Given data>
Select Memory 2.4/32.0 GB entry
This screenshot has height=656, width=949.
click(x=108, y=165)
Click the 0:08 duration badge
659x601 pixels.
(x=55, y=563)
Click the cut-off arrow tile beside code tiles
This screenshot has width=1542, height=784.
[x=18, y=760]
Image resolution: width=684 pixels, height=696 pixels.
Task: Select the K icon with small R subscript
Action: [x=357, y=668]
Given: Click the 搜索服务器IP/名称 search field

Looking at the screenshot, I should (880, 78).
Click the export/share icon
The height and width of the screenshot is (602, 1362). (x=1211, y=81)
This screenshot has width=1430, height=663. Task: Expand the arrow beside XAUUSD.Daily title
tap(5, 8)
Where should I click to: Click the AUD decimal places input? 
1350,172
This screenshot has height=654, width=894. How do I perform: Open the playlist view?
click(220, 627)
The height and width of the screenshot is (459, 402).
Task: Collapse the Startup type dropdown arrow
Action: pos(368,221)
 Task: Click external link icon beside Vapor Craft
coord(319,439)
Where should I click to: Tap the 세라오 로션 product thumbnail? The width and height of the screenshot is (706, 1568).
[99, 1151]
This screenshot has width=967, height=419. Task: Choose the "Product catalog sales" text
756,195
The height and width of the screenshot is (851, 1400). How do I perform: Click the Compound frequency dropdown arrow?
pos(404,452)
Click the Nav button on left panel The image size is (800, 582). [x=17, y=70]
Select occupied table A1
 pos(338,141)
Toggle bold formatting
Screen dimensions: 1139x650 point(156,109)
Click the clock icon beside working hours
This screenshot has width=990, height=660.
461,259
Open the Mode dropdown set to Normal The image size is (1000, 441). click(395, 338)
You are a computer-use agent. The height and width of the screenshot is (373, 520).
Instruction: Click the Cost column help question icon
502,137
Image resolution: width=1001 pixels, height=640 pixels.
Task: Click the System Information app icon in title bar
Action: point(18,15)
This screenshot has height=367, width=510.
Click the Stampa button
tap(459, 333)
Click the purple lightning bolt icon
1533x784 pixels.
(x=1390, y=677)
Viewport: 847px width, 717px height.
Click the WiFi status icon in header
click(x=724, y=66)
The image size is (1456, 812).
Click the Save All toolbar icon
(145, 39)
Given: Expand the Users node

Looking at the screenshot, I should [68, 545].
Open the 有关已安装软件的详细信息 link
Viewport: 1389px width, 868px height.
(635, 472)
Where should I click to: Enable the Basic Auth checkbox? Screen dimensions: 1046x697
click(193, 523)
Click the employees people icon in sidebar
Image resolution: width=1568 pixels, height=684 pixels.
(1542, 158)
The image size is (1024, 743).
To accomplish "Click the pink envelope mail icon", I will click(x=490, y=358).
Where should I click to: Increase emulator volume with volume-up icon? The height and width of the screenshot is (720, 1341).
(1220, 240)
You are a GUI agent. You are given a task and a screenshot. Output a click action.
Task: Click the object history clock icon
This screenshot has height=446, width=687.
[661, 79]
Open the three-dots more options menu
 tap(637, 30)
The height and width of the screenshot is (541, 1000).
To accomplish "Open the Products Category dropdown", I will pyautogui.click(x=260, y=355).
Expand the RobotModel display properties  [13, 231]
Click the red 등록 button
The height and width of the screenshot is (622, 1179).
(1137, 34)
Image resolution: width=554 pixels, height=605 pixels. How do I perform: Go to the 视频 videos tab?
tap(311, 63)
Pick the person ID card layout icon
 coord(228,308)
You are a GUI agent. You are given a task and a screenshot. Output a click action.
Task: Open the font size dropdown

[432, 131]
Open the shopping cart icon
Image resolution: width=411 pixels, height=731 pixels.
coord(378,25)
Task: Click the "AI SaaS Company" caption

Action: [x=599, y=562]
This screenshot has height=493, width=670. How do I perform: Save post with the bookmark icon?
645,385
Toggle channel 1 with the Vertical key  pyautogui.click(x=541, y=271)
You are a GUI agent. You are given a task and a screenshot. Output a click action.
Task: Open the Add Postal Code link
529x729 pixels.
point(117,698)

The task>
Answer with an exact copy of the lines from the one containing "The height and width of the screenshot is (622, 1179)." through the end of the entries above, leaving out everything before.

Completed exercise>
The height and width of the screenshot is (622, 1179).
(1137, 34)
Image resolution: width=554 pixels, height=605 pixels. How do I perform: Go to the 视频 videos tab?
tap(311, 63)
Pick the person ID card layout icon
 coord(228,308)
You are a GUI agent. You are given a task and a screenshot. Output a click action.
Task: Open the font size dropdown

[432, 131]
Open the shopping cart icon
Image resolution: width=411 pixels, height=731 pixels.
coord(378,25)
Task: Click the "AI SaaS Company" caption

Action: [x=599, y=562]
This screenshot has height=493, width=670. How do I perform: Save post with the bookmark icon?
645,385
Toggle channel 1 with the Vertical key  pyautogui.click(x=541, y=271)
You are a GUI agent. You are given a task and a screenshot. Output a click action.
Task: Open the Add Postal Code link
529x729 pixels.
point(117,698)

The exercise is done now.